··· 提示本文

GSO制度の目的はA:超過需要の創出、B:市場での株価形成の安定化(需給の引き締め)の大きく2つがあります。そして、GSO制度を構成する概念として下記4つをおさえましょう。
①O.A.(オーバーアロットメント)
主幹事証券会社が発行会社の大株主(通常は創業者など)から株式を借りてきて、売出しに予定している株式と同一条件で追加で売出しを行います。予定している売出し株数以上に需要が集まっても(超過需要)確りと取り込むことが出来ます。(売り出す株式に対して15%がO.A.の上限目安)
主幹事証券会社は本来売り出すよりも多くの株式を借りることで販売するので、後でちゃんと株式を返す必要があります。(主幹事証券会社はO.A.分の売出しによって一時的にショートポジションになってしまい、このポジションを解消する必要があります。)この辺りの流れは後述します。
②グリーンシューオプション
主幹事証券会社は、O.A.分の売出しによって生じたショートポジションを解消するために、オプション付与者(或いは発行会社)から権利行使価格にて株式を買い取ることができる権利(グリーンシューオプション)を付与されます。
③安定操作取引
主幹事証券会社が委託を受ける形で、条件決定日(いくらの株価で販売するか決定した日)から申込期間中に、株式の時価<売出価格とならないように、買い付けを行います。(株式の時価<売出価格となってしまうと、募集に応募して買うよりも場で時価で購入した方が良いからです。この期間中は、何としても下回らせない様に損しても証券会社は買い支えなければいけません。)この安定操作取引は金商法で禁止されている安定操作の中で、例外として合法的に認められた措置になります。
④シンジケートカバー取引
申込期間終了後に需給バランスが崩れて、株価が低迷したときにマーケットをサポートする為に主幹事証券会社が追加で買い付けを行うことがあります。シンジケートカバー取引はO.A.が付与されなければ、主幹事証券会社は実施することが出来ません。

······
··· データ抜粋

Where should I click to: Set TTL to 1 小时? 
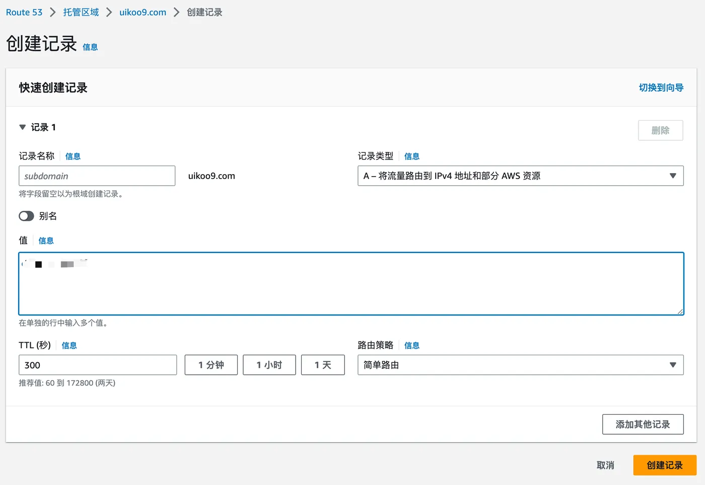269,365
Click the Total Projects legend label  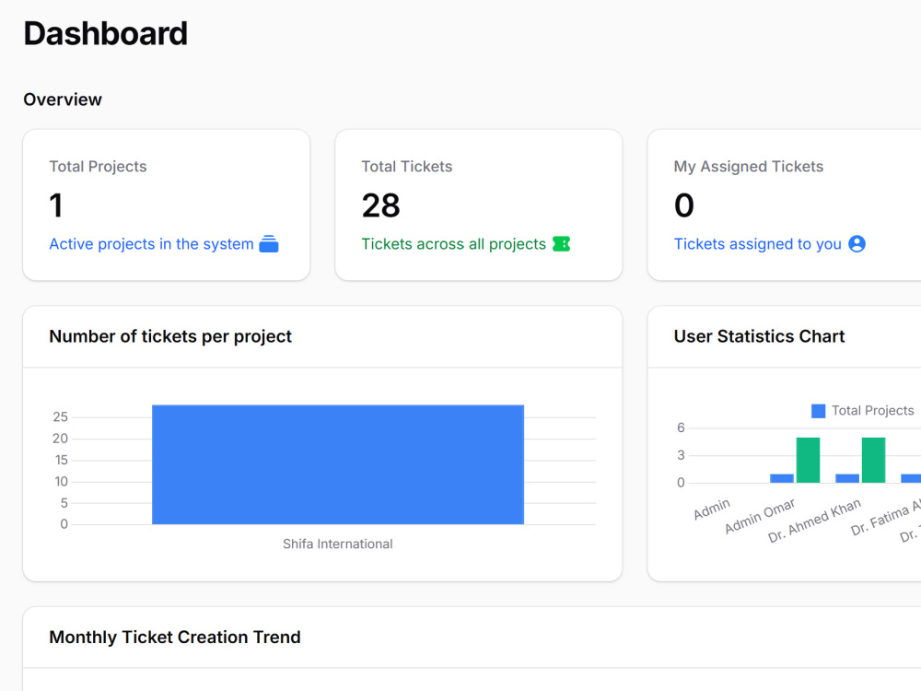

······

- _設定課題_:
A) GSO制度の本文から、「①O.A.(オーバーアロットメント)」から「15%がO.A.の上限目安)」までの部分を一字一句違えずに書き写してください。
B) GSO制度の本文の続きを、最後の文の後から書き継いでください。

- _課題別解答_:
A)
①O.A.(オーバーアロットメント)
主幹事証券会社が発行会社の大株主(通常は創業者など)から株式を借りてきて、売出しに予定している株式と同一条件で追加で売出しを行います。予定している売出し株数以上に需要が集まっても(超過需要)確りと取り込むことが出来ます。(売り出す株式に対して15%がO.A.の上限目安)

B)
以下に例を示しますが、GSO制度によって主幹事証券会社は大株主から超過需要分の株式を借りてきて販売することで、確りと超過需要に対応することが出来ます。一方で、借株は最終的に返却することになるため、このショートポジションを解消するために、発行会社や大株主から株式を買い取る権利(GSO)を付与されます。但し、このGSOが実際に行使されるか否かは、その後の安定操作取引やシンジケートカバー取引の実施状況によって変わってきます。例えば、下記の例で見ると、当初1,000株のO.A.を実施した後、主幹事証券会社は安定操作取引で300株、シンジケートカバー取引で200株を市場から購入しており、計500株を借株の返却に充てることが出来ます。残りの不足分500株に関してのみ、GSOを行使して株式を買い取り、それらを借主に返却してショートポジションを完全に解消することとなります。前述の通り、安定操作取引で証券会社は買い支えしなければなりません。一方、シンジケートカバー取引は必要がなければ買い付けを行う必要がありません。よって、O.A.によって生じたショートポジションは、安定操作取引によって買い付けた分を充てつつ、シンジケートカバー取引によって解消するかGSOを行使するかは、証券会社側のエコノミクスの観点で決まります。(仮に、株価が堅調に推移し安定操作もシンジケートカバー取引も行われなければ、充てる玉が無いので、当初付与されたGSOを全て行使することになります。)
7.オファリングの形態
オファリングの形態はどの市場に属す投資家を対象に販売していくかで異なります。大きくは以下の4つに大別することが出来ます。
①国内オファリング
主に日本国内の投資家に対して販売します。また、北米・カナダを除く欧州・アジアの海外機関投資家への勧誘は出来ませんが、私募(49名以下)については販売することが可能です。
②国内オファリング(臨時報告書形式)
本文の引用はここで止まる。